The Frontal Cortex

Three Mysteries of Evolution

I’ve really enjoyed Olivia Judson’s columns on Times $elect. They’ve been funny, eloquent and haven’t shied away from the biological nitty-gritty. In her last column, she ends with a meditation on three questions she wants evolutionary biologists to solve:

The first is metamorphosis. Everyone knows a caterpillar becomes a butterfly; and it is easy to work out why it might be useful to split your life between growing (caterpillar) and loving (butterfly). But what I find peculiar is the manner of becoming a butterfly: within the pupa, the caterpillar breaks down its body, including much of its brain, and reconstitutes itself along different lines. It’s a kind of reincarnation. I’d love to know how this evolved. (This may already be known to someone; if it is, I have so far failed to discover to whom.) Even weirder are some of the transformations that take place in the sea. Here, animals such as sea urchins actually change the symmetry of their bodies when they metamorphose — they go from bilateral symmetry, like a human face, to radial symmetry, like a wheel. Weirder still, rather than recycle their old bodies, as caterpillars do, many of the marine critters throw large chunks of their old bodies away. The evolution of such radical transformations seems hard to imagine — and yet, it’s a phenomenon that has arisen many times, so it can’t be that hard to evolve.

The second is meiosis. This is the kind of cell division by which sperm and eggs are made — so it’s essential for sex as we know it. Meiosis is a strange — and horrendously involved — procedure. Why strange? Well, each of us has two sets of chromosomes — one from our mother, and one from our father. When we make eggs or sperm, we divide up our two sets so that each egg or sperm has one complete set. You might think that to do this, you’d just divide the precursor cell in two, with each descendant having one set of chromosomes. But no. You double the chromosomes — four sets — then split the cell into two, then two again. Odd. But it’s how meiosis could have evolved that really makes my mind boggle. Here, working out the early steps is complicated by the fact that meiosis seems to have evolved only once — most organisms seem to be doing minor variations on the same major theme — so we can’t compare and contrast. Worse, the origins of meiosis are shrouded in the mists of deep time.

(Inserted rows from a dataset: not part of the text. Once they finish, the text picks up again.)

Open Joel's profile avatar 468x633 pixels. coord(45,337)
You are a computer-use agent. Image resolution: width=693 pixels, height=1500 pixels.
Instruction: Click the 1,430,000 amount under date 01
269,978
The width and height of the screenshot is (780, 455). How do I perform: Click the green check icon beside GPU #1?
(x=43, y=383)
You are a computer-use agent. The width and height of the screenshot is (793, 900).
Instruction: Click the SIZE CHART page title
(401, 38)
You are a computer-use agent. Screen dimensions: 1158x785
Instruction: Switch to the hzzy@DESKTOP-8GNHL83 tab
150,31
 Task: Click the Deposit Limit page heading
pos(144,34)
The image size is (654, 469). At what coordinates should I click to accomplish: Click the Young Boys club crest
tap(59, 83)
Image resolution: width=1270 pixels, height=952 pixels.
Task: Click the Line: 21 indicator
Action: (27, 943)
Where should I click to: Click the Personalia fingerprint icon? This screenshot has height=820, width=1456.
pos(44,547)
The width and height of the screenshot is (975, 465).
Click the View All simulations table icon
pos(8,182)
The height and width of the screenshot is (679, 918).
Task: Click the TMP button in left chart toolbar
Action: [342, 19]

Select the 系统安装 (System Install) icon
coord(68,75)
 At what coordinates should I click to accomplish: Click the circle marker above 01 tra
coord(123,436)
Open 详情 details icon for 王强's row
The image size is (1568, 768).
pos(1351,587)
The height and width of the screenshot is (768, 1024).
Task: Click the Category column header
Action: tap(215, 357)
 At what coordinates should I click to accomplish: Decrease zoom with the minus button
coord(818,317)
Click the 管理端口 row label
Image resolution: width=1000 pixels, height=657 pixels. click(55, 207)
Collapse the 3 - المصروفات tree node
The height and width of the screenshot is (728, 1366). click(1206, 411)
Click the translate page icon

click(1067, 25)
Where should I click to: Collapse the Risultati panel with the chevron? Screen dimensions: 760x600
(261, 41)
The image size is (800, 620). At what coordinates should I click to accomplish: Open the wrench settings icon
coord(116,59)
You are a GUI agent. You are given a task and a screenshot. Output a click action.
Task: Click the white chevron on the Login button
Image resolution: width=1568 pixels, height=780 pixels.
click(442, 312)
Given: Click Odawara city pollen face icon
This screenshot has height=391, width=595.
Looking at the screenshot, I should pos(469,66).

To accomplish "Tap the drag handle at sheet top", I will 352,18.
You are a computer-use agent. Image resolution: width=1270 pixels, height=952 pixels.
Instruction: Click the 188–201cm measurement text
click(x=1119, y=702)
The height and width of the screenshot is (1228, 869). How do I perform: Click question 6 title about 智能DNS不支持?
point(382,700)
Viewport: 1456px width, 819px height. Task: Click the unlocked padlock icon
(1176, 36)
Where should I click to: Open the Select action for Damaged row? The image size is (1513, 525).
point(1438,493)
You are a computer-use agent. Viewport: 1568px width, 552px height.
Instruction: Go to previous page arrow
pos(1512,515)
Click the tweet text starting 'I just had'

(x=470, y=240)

Speaking of deep time brings me to my third puzzling phenomenon: the origin of life. This, of course, is the biggest mystery in all biology. Did life arise here, or arrive here? If it arose here, how? We can at least imagine the basic steps. One of the first is the invention of membranes — for living cells are separate compartments, and membranes are the containers. Or, if life arrived here, where did it come from — and where did it start? Are other planets home to life — and if so, what are they like?

Comments

  1. #1 Curtis
    June 30, 2006

    I have two more things that seem to be open puzzles:
    1) This one is fairly obvious – consciousness in humans. Why are we not simply machines, but also have qualia? I know this has received some philosophical discussion, but I’m curious if anyone has read anything interesting about the issue.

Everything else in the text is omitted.